Kenyans are yet to fully adapt to use of plastic money to pay for goods and services.
Only four per cent of Kenyans use credit and debit cards when shopping, according to a 2012 survey by research firm Consumer Insight.
This is a slight improvement from the 2 per cent shoppers using cards in 2011.
The survey showed 95 per cent of people pay with cash, while 1 per cent of shoppers are using their accumulated loyalty points.
The slow uptake of cards was because consumers considered them cumbersome and they still have limited acceptability.

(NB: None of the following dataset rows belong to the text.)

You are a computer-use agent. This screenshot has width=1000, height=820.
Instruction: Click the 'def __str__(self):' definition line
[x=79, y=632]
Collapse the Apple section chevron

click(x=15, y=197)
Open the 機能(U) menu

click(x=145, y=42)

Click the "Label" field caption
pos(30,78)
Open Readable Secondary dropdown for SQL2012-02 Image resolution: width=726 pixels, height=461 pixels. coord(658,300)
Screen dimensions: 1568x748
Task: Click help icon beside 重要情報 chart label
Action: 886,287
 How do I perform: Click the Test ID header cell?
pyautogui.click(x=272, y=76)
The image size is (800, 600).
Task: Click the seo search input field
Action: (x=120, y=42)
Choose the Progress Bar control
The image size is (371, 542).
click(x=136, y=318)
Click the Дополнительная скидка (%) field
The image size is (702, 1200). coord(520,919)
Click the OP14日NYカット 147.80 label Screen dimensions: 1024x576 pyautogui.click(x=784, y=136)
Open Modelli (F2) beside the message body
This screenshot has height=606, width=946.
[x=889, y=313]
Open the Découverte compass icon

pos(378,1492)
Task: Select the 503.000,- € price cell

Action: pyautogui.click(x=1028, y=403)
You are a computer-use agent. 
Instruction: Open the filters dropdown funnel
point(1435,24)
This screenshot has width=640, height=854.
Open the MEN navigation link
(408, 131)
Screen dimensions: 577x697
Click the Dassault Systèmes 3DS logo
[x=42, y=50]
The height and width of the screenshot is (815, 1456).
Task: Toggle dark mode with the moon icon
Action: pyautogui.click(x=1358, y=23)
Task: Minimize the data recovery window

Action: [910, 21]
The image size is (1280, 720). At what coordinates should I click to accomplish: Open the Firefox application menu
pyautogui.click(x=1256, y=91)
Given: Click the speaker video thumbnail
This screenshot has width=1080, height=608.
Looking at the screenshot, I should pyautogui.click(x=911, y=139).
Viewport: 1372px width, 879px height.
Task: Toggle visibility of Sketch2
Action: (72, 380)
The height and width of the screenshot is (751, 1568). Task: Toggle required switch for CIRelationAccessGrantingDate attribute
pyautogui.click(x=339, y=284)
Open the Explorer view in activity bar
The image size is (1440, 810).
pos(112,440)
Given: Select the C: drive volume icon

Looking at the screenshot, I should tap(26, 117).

"Overall, amidst the sea of change in shopping habits, one thing has remained distinctly Kenyan: shoppers still pay for their purchases using notes and coins (95pc)," said the statement.
Global cards-payment firms, notably Visa and MasterCard have recently been lining for the Kenyan market seen to have huge potential.
By November last year, Visa said it had about 3 million plastic cards with transactions worth $350 million (Sh29.9 billion) but acknowledged cash was still the most popular mode of payment in the country.
Other findings showed newer consumer brands overthrowing older ones pushed by aggressive advertising.
Examples included brands such as Molo Milk and Soko maize meal which have gained considerable market share.
Soko maize meal is now the leading brand in its category with a 24 per cent share, a big overthrow of Jogoo, the longtime incumbent.
But there are some brands that are still going strong like Mumias sugar, Always pads and Royco.